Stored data
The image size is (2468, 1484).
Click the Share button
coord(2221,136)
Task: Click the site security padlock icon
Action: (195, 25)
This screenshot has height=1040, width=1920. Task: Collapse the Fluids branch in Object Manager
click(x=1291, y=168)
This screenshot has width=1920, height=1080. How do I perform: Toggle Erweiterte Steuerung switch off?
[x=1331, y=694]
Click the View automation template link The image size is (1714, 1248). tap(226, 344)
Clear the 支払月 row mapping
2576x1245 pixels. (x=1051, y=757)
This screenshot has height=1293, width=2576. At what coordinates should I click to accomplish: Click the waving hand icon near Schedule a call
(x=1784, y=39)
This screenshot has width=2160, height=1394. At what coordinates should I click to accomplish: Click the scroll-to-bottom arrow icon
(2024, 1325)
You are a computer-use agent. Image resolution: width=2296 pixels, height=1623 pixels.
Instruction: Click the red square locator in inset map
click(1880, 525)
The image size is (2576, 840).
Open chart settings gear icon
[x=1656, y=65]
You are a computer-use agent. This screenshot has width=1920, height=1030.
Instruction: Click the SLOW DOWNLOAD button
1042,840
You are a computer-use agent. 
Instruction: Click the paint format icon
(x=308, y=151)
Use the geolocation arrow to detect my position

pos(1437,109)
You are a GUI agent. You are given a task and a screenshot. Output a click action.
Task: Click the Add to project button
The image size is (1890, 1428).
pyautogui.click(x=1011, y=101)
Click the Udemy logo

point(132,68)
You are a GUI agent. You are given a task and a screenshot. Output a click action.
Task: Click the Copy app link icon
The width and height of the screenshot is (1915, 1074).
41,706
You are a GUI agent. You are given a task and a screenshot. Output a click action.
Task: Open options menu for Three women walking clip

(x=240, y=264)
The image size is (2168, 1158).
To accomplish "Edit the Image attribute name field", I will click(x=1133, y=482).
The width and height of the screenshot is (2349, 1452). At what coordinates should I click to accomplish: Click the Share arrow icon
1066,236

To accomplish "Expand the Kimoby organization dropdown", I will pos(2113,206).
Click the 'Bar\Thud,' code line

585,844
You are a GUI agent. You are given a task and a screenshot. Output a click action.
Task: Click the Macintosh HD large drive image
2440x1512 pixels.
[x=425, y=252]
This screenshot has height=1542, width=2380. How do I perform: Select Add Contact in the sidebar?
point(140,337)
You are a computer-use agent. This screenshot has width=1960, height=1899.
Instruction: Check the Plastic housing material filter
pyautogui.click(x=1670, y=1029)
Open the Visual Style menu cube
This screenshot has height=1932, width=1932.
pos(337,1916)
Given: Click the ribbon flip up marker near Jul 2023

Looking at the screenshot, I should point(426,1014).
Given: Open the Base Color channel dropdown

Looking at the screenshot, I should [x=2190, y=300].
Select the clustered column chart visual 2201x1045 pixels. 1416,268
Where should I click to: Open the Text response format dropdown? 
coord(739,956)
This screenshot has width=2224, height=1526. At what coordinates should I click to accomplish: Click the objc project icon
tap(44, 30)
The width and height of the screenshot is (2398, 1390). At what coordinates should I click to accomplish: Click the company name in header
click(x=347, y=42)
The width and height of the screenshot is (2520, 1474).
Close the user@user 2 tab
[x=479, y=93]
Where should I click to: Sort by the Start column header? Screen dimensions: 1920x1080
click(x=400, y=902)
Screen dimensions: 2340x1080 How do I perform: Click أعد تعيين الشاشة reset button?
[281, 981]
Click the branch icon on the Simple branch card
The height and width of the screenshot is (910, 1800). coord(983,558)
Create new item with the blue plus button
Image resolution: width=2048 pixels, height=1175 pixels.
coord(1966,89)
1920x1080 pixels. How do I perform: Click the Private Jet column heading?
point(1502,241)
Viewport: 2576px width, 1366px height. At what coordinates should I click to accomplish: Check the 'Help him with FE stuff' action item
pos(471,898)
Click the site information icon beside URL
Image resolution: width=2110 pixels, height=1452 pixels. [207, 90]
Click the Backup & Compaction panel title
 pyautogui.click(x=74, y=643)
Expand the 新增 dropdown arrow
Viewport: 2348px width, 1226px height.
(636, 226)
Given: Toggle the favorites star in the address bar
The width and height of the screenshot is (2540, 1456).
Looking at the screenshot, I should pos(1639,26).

| Aim of the exercise |
Reproduce the records above exactly, character for character.

| Result |
The image size is (2468, 1484).
Click the Share button
coord(2221,136)
Task: Click the site security padlock icon
Action: (195, 25)
This screenshot has height=1040, width=1920. Task: Collapse the Fluids branch in Object Manager
click(x=1291, y=168)
This screenshot has width=1920, height=1080. How do I perform: Toggle Erweiterte Steuerung switch off?
[x=1331, y=694]
Click the View automation template link The image size is (1714, 1248). tap(226, 344)
Clear the 支払月 row mapping
2576x1245 pixels. (x=1051, y=757)
This screenshot has height=1293, width=2576. At what coordinates should I click to accomplish: Click the waving hand icon near Schedule a call
(x=1784, y=39)
This screenshot has width=2160, height=1394. At what coordinates should I click to accomplish: Click the scroll-to-bottom arrow icon
(2024, 1325)
You are a computer-use agent. Image resolution: width=2296 pixels, height=1623 pixels.
Instruction: Click the red square locator in inset map
click(1880, 525)
The image size is (2576, 840).
Open chart settings gear icon
[x=1656, y=65]
You are a computer-use agent. This screenshot has width=1920, height=1030.
Instruction: Click the SLOW DOWNLOAD button
1042,840
You are a computer-use agent. 
Instruction: Click the paint format icon
(x=308, y=151)
Use the geolocation arrow to detect my position

pos(1437,109)
You are a GUI agent. You are given a task and a screenshot. Output a click action.
Task: Click the Add to project button
The image size is (1890, 1428).
pyautogui.click(x=1011, y=101)
Click the Udemy logo

point(132,68)
You are a GUI agent. You are given a task and a screenshot. Output a click action.
Task: Click the Copy app link icon
The width and height of the screenshot is (1915, 1074).
41,706
You are a GUI agent. You are given a task and a screenshot. Output a click action.
Task: Open options menu for Three women walking clip

(x=240, y=264)
The image size is (2168, 1158).
To accomplish "Edit the Image attribute name field", I will click(x=1133, y=482).
The width and height of the screenshot is (2349, 1452). At what coordinates should I click to accomplish: Click the Share arrow icon
1066,236

To accomplish "Expand the Kimoby organization dropdown", I will pos(2113,206).
Click the 'Bar\Thud,' code line

585,844
You are a GUI agent. You are given a task and a screenshot. Output a click action.
Task: Click the Macintosh HD large drive image
2440x1512 pixels.
[x=425, y=252]
This screenshot has height=1542, width=2380. How do I perform: Select Add Contact in the sidebar?
point(140,337)
You are a computer-use agent. This screenshot has width=1960, height=1899.
Instruction: Check the Plastic housing material filter
pyautogui.click(x=1670, y=1029)
Open the Visual Style menu cube
This screenshot has height=1932, width=1932.
pos(337,1916)
Given: Click the ribbon flip up marker near Jul 2023

Looking at the screenshot, I should point(426,1014).
Given: Open the Base Color channel dropdown

Looking at the screenshot, I should [x=2190, y=300].
Select the clustered column chart visual 2201x1045 pixels. 1416,268
Where should I click to: Open the Text response format dropdown? 
coord(739,956)
This screenshot has width=2224, height=1526. At what coordinates should I click to accomplish: Click the objc project icon
tap(44, 30)
The width and height of the screenshot is (2398, 1390). At what coordinates should I click to accomplish: Click the company name in header
click(x=347, y=42)
The width and height of the screenshot is (2520, 1474).
Close the user@user 2 tab
[x=479, y=93]
Where should I click to: Sort by the Start column header? Screen dimensions: 1920x1080
click(x=400, y=902)
Screen dimensions: 2340x1080 How do I perform: Click أعد تعيين الشاشة reset button?
[281, 981]
Click the branch icon on the Simple branch card
The height and width of the screenshot is (910, 1800). coord(983,558)
Create new item with the blue plus button
Image resolution: width=2048 pixels, height=1175 pixels.
coord(1966,89)
1920x1080 pixels. How do I perform: Click the Private Jet column heading?
point(1502,241)
Viewport: 2576px width, 1366px height. At what coordinates should I click to accomplish: Check the 'Help him with FE stuff' action item
pos(471,898)
Click the site information icon beside URL
Image resolution: width=2110 pixels, height=1452 pixels. [207, 90]
Click the Backup & Compaction panel title
 pyautogui.click(x=74, y=643)
Expand the 新增 dropdown arrow
Viewport: 2348px width, 1226px height.
(636, 226)
Given: Toggle the favorites star in the address bar
The width and height of the screenshot is (2540, 1456).
Looking at the screenshot, I should pos(1639,26).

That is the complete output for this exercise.